┌────────

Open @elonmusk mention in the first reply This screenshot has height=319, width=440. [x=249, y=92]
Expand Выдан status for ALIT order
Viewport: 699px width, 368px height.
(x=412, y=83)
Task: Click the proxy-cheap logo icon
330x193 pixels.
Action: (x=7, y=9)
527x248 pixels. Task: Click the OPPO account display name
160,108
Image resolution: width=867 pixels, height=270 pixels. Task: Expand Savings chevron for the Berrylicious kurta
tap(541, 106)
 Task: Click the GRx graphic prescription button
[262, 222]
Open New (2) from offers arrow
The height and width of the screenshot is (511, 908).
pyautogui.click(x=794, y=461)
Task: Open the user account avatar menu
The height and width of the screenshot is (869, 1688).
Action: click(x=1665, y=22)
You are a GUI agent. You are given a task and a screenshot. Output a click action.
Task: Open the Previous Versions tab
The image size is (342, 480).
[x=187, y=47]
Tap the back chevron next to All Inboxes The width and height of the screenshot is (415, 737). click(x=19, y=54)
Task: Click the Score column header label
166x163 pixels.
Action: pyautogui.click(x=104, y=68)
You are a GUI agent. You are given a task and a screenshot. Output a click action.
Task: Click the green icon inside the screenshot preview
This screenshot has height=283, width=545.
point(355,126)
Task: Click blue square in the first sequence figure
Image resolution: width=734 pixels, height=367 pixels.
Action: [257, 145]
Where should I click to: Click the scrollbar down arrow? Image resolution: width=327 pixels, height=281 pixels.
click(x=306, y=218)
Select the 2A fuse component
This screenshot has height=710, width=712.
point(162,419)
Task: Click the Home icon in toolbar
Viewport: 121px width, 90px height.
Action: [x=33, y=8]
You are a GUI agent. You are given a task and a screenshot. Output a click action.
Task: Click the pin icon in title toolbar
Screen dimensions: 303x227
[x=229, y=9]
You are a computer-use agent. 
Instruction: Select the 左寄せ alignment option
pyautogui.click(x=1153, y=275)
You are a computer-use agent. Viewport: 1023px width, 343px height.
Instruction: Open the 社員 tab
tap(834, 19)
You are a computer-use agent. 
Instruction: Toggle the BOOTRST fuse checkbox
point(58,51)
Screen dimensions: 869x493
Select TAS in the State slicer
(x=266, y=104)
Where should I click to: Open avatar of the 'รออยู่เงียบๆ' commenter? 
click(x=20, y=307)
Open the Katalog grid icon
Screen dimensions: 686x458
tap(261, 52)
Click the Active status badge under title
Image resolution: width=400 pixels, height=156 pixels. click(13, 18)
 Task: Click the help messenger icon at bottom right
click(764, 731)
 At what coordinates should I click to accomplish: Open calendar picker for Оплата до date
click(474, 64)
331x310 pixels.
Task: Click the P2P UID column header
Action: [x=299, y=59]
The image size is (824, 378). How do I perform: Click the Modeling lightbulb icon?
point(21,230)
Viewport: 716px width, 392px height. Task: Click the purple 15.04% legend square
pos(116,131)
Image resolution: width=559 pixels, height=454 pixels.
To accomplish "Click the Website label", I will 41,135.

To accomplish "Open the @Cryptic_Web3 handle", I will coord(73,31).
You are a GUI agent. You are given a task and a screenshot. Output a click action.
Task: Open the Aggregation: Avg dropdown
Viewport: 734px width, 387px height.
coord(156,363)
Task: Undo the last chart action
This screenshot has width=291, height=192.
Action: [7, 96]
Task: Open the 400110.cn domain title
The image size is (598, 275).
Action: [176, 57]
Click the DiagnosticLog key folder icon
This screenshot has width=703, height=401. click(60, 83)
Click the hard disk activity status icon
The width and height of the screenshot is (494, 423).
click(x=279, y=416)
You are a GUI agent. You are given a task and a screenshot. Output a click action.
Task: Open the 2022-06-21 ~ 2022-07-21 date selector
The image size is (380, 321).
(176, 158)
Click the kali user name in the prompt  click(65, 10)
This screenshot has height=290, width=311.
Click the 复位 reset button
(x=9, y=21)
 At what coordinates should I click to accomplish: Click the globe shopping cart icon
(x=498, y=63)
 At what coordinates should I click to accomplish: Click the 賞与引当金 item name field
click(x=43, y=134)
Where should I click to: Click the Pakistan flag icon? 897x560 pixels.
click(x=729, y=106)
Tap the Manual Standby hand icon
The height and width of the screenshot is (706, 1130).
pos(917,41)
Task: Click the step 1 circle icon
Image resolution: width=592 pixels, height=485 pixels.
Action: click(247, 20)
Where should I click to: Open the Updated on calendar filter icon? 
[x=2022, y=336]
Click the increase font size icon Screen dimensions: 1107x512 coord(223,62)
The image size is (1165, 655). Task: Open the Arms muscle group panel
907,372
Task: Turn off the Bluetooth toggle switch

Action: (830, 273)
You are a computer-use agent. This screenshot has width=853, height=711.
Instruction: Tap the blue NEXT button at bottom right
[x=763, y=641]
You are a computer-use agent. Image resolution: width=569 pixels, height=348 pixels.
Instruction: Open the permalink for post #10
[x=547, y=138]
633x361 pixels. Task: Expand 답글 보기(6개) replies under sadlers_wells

└────────

Assignment: Give the data again, unchanged in every line.

Output of the task:
Open @elonmusk mention in the first reply This screenshot has height=319, width=440. [x=249, y=92]
Expand Выдан status for ALIT order
Viewport: 699px width, 368px height.
(x=412, y=83)
Task: Click the proxy-cheap logo icon
330x193 pixels.
Action: (x=7, y=9)
527x248 pixels. Task: Click the OPPO account display name
160,108
Image resolution: width=867 pixels, height=270 pixels. Task: Expand Savings chevron for the Berrylicious kurta
tap(541, 106)
 Task: Click the GRx graphic prescription button
[262, 222]
Open New (2) from offers arrow
The height and width of the screenshot is (511, 908).
pyautogui.click(x=794, y=461)
Task: Open the user account avatar menu
The height and width of the screenshot is (869, 1688).
Action: click(x=1665, y=22)
You are a GUI agent. You are given a task and a screenshot. Output a click action.
Task: Open the Previous Versions tab
The image size is (342, 480).
[x=187, y=47]
Tap the back chevron next to All Inboxes The width and height of the screenshot is (415, 737). click(x=19, y=54)
Task: Click the Score column header label
166x163 pixels.
Action: pyautogui.click(x=104, y=68)
You are a GUI agent. You are given a task and a screenshot. Output a click action.
Task: Click the green icon inside the screenshot preview
This screenshot has height=283, width=545.
point(355,126)
Task: Click blue square in the first sequence figure
Image resolution: width=734 pixels, height=367 pixels.
Action: [257, 145]
Where should I click to: Click the scrollbar down arrow? Image resolution: width=327 pixels, height=281 pixels.
click(x=306, y=218)
Select the 2A fuse component
This screenshot has height=710, width=712.
point(162,419)
Task: Click the Home icon in toolbar
Viewport: 121px width, 90px height.
Action: [x=33, y=8]
You are a GUI agent. You are given a task and a screenshot. Output a click action.
Task: Click the pin icon in title toolbar
Screen dimensions: 303x227
[x=229, y=9]
You are a computer-use agent. 
Instruction: Select the 左寄せ alignment option
pyautogui.click(x=1153, y=275)
You are a computer-use agent. Viewport: 1023px width, 343px height.
Instruction: Open the 社員 tab
tap(834, 19)
You are a computer-use agent. 
Instruction: Toggle the BOOTRST fuse checkbox
point(58,51)
Screen dimensions: 869x493
Select TAS in the State slicer
(x=266, y=104)
Where should I click to: Open avatar of the 'รออยู่เงียบๆ' commenter? 
click(x=20, y=307)
Open the Katalog grid icon
Screen dimensions: 686x458
tap(261, 52)
Click the Active status badge under title
Image resolution: width=400 pixels, height=156 pixels. click(13, 18)
 Task: Click the help messenger icon at bottom right
click(764, 731)
 At what coordinates should I click to accomplish: Open calendar picker for Оплата до date
click(474, 64)
331x310 pixels.
Task: Click the P2P UID column header
Action: [x=299, y=59]
The image size is (824, 378). How do I perform: Click the Modeling lightbulb icon?
point(21,230)
Viewport: 716px width, 392px height. Task: Click the purple 15.04% legend square
pos(116,131)
Image resolution: width=559 pixels, height=454 pixels.
To accomplish "Click the Website label", I will 41,135.

To accomplish "Open the @Cryptic_Web3 handle", I will coord(73,31).
You are a GUI agent. You are given a task and a screenshot. Output a click action.
Task: Open the Aggregation: Avg dropdown
Viewport: 734px width, 387px height.
coord(156,363)
Task: Undo the last chart action
This screenshot has width=291, height=192.
Action: [7, 96]
Task: Open the 400110.cn domain title
The image size is (598, 275).
Action: [176, 57]
Click the DiagnosticLog key folder icon
This screenshot has width=703, height=401. click(60, 83)
Click the hard disk activity status icon
The width and height of the screenshot is (494, 423).
click(x=279, y=416)
You are a GUI agent. You are given a task and a screenshot. Output a click action.
Task: Open the 2022-06-21 ~ 2022-07-21 date selector
The image size is (380, 321).
(176, 158)
Click the kali user name in the prompt  click(65, 10)
This screenshot has height=290, width=311.
Click the 复位 reset button
(x=9, y=21)
 At what coordinates should I click to accomplish: Click the globe shopping cart icon
(x=498, y=63)
 At what coordinates should I click to accomplish: Click the 賞与引当金 item name field
click(x=43, y=134)
Where should I click to: Click the Pakistan flag icon? 897x560 pixels.
click(x=729, y=106)
Tap the Manual Standby hand icon
The height and width of the screenshot is (706, 1130).
pos(917,41)
Task: Click the step 1 circle icon
Image resolution: width=592 pixels, height=485 pixels.
Action: click(247, 20)
Where should I click to: Open the Updated on calendar filter icon? 
[x=2022, y=336]
Click the increase font size icon Screen dimensions: 1107x512 coord(223,62)
The image size is (1165, 655). Task: Open the Arms muscle group panel
907,372
Task: Turn off the Bluetooth toggle switch

Action: (830, 273)
You are a computer-use agent. This screenshot has width=853, height=711.
Instruction: Tap the blue NEXT button at bottom right
[x=763, y=641]
You are a computer-use agent. Image resolution: width=569 pixels, height=348 pixels.
Instruction: Open the permalink for post #10
[x=547, y=138]
633x361 pixels. Task: Expand 답글 보기(6개) replies under sadlers_wells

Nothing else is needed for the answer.